July 10, 2013
BlackBerry CEO Thorsten Heins managed to placate anxious investors during the company’s annual general meeting Tuesday, saying a licensing deal or even the sale of the company is a possibility.
The news comes in response to an investor’s question during the meeting at BlackBerry headquarters in Waterloo, Ont.
Heins said he is willing to consider any and all options but, BlackBerry’s main focus during the first half of 2013, has been on the launch of its new BlackBerry 10-powered Smartphones: the all-touch Z10 and the traditional Q10.
“This is a long-term transition for the company, but I can assure you that we’re pushing very hard,” Heins said. “BlackBerry will pursue every opportunity to create value for shareholders.”

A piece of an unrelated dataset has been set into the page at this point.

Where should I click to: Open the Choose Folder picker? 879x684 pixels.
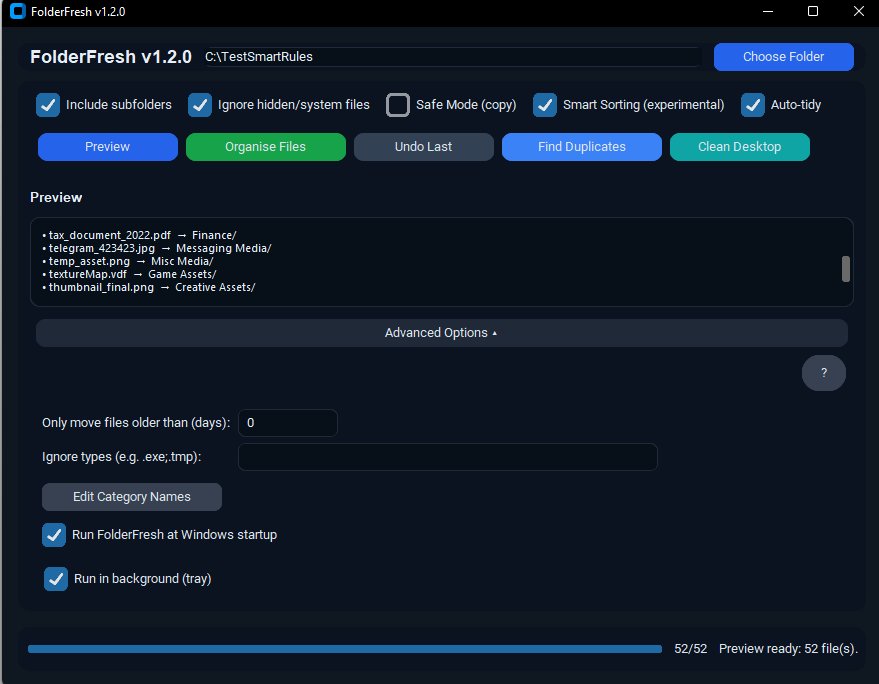point(783,57)
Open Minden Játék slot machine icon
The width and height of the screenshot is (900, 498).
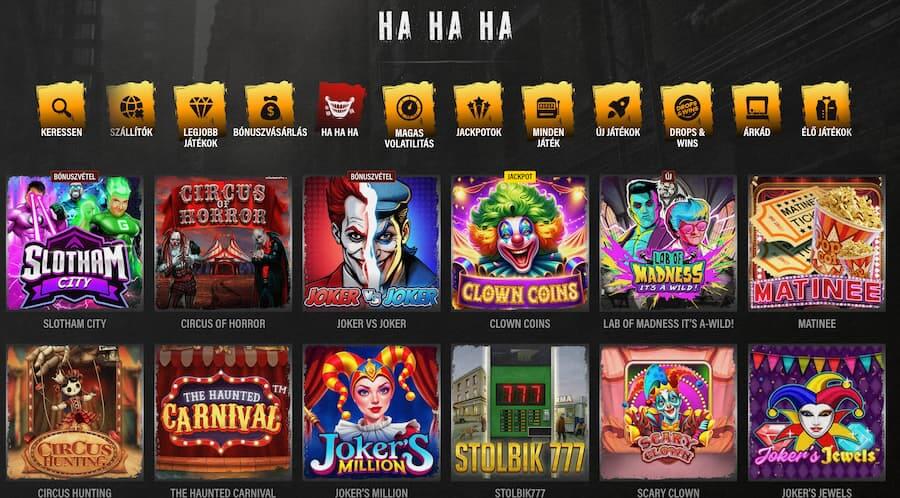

Investors were disappointed by the Z10’s and Q10’s ability to compete with Apple’s iPhone and Android powered devices such as the Samsung Galaxy.
The Canadian company, at the end of last month, posted an $84-million loss in its fiscal first quarter, despite revenue rising nine percent to $3.1 billion.
It is a definite improvement over last year’s first quarter loss of $518 million, but investors and analysts alike were expecting BlackBerry to post a revenue of $3.36 billion.
The company did warn, however, that it would remain in the red in the first quarter. BlackBerry also said although the “highly competitive” Smartphone market makes it difficult to forecast its profitability in the coming quarters, the firm does expect to generate a loss in the second quarter as well.
That said, Heins added that BlackBerry was already enjoying market-share gains in the high-end smartphone market.
“Before you go into any strategic option, I think you have to create value,” Heins said. “And the value of the company 15 months ago was way less than what it is today.”